Not from a Mormon (and semi-representative):
Even though you’re not going to print this, it’s ridiculous to compare a dogmatic doctrine of transubstantiation (in which the underlying form of an object changes but its appearance (accident) does not ) to misrepresentations of the historical record found in the Book of Mormon. Joseph Smith read the Book of Mormon from a hat, and contrived not only implausible but actually falsifiable historical theories about Christ’s travel (and that of certain “tribes”).
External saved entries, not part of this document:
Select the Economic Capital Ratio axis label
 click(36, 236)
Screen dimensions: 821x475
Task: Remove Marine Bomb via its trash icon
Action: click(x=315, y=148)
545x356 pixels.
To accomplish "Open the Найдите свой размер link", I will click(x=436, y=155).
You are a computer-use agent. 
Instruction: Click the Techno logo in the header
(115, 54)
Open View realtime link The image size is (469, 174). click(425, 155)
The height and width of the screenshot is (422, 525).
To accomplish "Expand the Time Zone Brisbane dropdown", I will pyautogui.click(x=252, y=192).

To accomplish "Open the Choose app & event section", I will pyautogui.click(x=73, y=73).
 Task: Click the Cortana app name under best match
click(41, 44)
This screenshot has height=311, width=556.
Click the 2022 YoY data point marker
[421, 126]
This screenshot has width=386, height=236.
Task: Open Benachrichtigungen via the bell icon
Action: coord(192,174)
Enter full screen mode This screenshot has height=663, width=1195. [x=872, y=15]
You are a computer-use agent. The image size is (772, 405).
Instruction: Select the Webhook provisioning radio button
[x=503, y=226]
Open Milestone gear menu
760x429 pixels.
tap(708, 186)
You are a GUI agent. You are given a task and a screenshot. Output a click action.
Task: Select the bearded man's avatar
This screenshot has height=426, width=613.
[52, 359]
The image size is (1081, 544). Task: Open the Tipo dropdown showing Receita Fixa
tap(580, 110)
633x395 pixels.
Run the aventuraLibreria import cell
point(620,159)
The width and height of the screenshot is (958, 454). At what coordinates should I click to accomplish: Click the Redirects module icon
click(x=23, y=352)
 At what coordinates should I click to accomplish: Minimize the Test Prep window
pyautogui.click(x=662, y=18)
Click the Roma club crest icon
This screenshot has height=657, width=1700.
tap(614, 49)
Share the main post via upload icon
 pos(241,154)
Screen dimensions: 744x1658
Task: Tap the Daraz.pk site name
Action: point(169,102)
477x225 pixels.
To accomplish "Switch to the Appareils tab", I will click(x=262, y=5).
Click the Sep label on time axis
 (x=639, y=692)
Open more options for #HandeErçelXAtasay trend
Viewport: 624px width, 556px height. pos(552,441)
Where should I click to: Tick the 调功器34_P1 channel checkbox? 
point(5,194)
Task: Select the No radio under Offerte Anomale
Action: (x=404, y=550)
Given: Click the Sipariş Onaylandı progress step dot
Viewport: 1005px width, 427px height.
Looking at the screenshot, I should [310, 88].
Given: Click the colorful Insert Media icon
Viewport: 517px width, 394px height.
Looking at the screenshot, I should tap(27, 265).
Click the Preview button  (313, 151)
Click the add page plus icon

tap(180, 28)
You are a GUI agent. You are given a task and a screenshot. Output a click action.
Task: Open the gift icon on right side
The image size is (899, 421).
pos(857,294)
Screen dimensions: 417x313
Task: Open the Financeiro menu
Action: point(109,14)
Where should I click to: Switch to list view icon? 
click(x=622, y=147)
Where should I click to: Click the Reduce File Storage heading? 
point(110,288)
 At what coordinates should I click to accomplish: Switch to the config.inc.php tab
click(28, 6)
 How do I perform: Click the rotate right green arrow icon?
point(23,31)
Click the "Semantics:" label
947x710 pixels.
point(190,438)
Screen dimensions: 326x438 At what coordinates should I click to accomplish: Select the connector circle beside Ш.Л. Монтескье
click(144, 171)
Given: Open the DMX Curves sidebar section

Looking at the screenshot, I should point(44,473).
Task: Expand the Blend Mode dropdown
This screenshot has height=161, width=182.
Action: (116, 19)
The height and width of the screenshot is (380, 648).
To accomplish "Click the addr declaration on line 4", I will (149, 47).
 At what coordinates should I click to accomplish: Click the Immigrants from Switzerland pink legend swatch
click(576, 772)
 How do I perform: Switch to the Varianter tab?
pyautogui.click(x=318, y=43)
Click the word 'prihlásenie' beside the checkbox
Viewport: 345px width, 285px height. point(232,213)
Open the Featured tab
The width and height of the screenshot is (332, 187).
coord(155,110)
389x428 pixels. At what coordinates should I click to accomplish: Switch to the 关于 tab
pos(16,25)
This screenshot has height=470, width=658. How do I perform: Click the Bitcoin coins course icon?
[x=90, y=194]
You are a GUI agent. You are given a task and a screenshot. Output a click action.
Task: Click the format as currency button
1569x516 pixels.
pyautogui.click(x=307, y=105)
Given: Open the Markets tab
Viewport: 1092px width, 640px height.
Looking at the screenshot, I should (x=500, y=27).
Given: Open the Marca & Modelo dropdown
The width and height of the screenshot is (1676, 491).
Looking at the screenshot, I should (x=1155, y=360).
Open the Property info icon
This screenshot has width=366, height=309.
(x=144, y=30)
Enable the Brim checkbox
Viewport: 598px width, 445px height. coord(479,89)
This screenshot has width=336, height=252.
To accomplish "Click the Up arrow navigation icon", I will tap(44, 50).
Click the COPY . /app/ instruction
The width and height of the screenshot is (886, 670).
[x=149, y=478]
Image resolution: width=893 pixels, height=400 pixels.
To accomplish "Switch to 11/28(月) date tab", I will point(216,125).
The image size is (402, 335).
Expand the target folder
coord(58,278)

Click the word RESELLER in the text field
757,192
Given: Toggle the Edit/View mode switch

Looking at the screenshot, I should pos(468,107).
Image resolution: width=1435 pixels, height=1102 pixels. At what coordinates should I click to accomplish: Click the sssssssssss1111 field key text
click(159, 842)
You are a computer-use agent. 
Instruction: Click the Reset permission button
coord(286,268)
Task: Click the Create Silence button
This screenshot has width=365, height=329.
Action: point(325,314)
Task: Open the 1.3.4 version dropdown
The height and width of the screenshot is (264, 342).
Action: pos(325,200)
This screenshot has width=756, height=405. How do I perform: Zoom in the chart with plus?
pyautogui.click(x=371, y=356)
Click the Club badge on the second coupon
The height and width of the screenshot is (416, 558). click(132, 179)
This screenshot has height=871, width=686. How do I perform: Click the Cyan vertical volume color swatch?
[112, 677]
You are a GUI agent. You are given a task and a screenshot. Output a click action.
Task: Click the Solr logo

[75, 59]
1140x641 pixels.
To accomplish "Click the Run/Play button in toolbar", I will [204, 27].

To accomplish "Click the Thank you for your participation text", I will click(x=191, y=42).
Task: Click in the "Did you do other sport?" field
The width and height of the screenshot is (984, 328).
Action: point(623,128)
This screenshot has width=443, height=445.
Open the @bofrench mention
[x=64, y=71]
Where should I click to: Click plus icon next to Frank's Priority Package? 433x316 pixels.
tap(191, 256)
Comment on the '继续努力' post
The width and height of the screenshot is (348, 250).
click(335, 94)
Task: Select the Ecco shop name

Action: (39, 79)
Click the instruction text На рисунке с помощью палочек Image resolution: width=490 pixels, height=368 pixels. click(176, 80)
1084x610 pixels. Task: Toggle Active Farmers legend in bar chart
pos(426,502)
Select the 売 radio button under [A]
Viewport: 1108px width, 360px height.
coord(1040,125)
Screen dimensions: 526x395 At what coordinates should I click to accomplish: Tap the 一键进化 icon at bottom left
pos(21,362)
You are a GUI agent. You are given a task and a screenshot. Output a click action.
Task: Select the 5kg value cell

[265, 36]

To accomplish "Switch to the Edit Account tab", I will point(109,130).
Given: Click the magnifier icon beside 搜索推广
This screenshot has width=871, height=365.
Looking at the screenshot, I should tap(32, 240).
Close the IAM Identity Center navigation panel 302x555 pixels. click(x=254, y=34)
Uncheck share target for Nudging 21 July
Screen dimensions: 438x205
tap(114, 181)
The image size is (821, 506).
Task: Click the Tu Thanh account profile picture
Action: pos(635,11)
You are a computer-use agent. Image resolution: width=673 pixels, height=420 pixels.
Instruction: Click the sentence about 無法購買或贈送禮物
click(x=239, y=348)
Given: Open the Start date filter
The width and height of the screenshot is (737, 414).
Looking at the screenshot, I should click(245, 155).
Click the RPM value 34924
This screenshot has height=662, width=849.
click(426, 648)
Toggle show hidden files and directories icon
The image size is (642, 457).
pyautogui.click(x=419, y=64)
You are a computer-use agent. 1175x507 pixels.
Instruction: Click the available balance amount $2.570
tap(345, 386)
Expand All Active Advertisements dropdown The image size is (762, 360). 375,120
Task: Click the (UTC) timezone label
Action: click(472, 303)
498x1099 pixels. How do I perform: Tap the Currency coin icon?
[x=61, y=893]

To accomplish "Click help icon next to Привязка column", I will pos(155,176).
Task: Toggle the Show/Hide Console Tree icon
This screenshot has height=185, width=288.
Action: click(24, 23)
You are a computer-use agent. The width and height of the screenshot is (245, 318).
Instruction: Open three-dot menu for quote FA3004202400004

Keep up the rah-rah for Romney, but please don’t try to insult people’s intelligence by non sequitur responses in the form of reader emails. The fact is there was a Pontius Pilate, a Barrabas, a Sanhedrin, and a Roman occupation of the Holy Land around 1 AD, thereabouts and thereafter. However, there is no evidence, in DNA or otherwise, of a magical migration of Jews to the New World. This is in fact fasifiable and not the subject of “faith.” To believe it is not faith, but willful ignorance, much as believing the earth is 6000 years old (a teaching which we Catholics reject because our reason forces us to that conclusion). DNA testing has proven this to be so.
I like every Mormon I’ve ever met. Great folks. But in the willful disregard of scientific proof, they rank up there with any other true cult in forcing a believer into a scientifically indefesible position.